In RNA-Seq differential expression analysis, RNA-Seq-specific statistical methods such as edgeR and DESeq2 are widely used. These methods are statistical models specifically designed for the characteristics of Gene Counts data.
At the same time, simplified statements such as “You should use edgeR,” “You should use DESeq2,” or “You should not use a t-test for RNA-Seq” are becoming increasingly common. In this article, we examine this issue using an actual dataset.
Characteristics of the dataset: an in vitro experiment with low variability
The dataset used here, GSE49110, is not a biopsy dataset.
It is a cell culture-based RNA-Seq dataset using MDA-MB-231 cells.
The experiment compares cells treated with siRNA targeting ERRα and cells treated with control siRNA.
Each condition was measured in duplicate, so the number of replicates is only two.
On the other hand, the replicate measurements within each condition are very stable,
and the within-group variability is relatively small.
In practice, there are many research datasets of this type. Therefore, we first compare the methods using this kind of dataset and examine the results.

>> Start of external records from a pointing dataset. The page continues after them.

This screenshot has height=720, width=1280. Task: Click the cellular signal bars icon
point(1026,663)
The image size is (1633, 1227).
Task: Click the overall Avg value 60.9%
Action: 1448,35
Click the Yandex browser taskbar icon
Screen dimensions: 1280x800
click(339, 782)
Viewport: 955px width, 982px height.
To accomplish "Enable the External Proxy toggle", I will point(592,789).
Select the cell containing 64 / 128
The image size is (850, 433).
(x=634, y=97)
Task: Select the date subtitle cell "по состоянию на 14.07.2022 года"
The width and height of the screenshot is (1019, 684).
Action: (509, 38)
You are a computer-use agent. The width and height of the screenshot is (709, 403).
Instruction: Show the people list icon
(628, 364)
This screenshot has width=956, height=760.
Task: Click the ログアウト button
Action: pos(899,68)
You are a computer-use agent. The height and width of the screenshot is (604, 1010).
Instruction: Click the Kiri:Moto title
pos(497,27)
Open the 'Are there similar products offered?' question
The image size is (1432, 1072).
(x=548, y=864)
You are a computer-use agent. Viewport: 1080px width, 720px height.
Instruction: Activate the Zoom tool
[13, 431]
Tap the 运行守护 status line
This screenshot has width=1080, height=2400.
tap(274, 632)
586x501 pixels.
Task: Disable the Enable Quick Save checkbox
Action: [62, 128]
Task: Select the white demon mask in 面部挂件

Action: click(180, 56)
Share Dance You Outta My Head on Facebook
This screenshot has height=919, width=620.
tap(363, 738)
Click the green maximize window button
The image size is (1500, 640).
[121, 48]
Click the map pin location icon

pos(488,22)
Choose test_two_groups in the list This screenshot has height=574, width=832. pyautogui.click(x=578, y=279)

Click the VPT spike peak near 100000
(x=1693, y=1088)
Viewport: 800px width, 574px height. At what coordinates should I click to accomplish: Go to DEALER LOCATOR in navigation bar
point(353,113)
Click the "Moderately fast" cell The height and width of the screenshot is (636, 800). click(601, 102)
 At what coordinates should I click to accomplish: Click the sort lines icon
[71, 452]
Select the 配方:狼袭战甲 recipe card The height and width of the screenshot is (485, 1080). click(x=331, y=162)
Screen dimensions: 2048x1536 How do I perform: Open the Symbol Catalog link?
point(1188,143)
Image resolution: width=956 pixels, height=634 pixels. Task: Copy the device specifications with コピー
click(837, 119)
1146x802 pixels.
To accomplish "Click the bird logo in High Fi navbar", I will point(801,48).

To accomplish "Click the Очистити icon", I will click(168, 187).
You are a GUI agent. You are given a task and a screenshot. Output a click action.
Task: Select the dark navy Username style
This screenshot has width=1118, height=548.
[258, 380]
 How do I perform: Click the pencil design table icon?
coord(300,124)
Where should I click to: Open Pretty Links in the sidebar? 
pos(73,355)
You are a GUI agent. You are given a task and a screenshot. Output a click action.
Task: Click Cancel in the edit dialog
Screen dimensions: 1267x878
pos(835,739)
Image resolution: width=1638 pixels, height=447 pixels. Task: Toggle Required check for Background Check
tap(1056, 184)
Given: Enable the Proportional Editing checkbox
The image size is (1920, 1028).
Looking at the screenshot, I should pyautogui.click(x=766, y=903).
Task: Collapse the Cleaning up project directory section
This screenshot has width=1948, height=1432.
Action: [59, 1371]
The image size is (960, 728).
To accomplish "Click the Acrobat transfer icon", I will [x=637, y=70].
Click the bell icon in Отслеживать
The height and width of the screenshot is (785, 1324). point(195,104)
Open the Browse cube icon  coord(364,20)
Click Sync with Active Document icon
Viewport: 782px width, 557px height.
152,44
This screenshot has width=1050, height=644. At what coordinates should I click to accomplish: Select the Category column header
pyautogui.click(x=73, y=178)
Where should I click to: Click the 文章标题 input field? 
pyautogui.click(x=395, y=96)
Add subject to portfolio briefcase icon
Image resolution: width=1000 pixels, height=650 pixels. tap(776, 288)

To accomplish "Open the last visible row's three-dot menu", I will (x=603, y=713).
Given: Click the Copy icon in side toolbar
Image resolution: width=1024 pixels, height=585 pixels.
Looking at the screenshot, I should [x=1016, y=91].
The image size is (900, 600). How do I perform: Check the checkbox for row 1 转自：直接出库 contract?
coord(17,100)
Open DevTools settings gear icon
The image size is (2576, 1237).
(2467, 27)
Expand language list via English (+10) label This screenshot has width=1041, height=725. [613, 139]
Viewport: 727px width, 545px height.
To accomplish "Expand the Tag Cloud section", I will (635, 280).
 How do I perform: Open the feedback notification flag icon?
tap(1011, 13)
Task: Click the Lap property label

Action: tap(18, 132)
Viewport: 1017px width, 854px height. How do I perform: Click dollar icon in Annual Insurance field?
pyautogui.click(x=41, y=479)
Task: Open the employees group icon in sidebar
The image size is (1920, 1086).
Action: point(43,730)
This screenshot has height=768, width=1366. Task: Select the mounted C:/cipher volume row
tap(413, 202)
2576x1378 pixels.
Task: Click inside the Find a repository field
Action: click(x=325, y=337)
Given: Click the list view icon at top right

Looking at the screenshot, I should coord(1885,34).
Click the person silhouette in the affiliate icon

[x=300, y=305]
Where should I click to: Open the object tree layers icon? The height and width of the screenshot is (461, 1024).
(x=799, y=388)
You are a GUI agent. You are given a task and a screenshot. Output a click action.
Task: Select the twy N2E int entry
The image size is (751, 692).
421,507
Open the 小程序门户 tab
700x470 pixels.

The purpose of this article is not to determine which method is superior. Rather, by clarifying what kinds of expression patterns are judged significant, or not judged significant, when each method is used, we hope this article will serve as a practical reference when choosing an analysis strategy.
Three methods compared
Here, we compared the following three methods for the same comparison between siC and siE1.
- Differential expression analysis using edgeR
- Differential expression analysis using DESeq2
- t-test using data after preprocessing, normalization, and filtering
edgeR and DESeq2 use statistical models designed for RNA-Seq Count data. In contrast, the t-test was applied to values after preprocessing, normalization, and filtering. The t-test was not applied directly to raw Gene Counts or to all measured genes. We reduced unstable genes in the low-Counts region and prepared the data so that a general statistical method could be applied more appropriately.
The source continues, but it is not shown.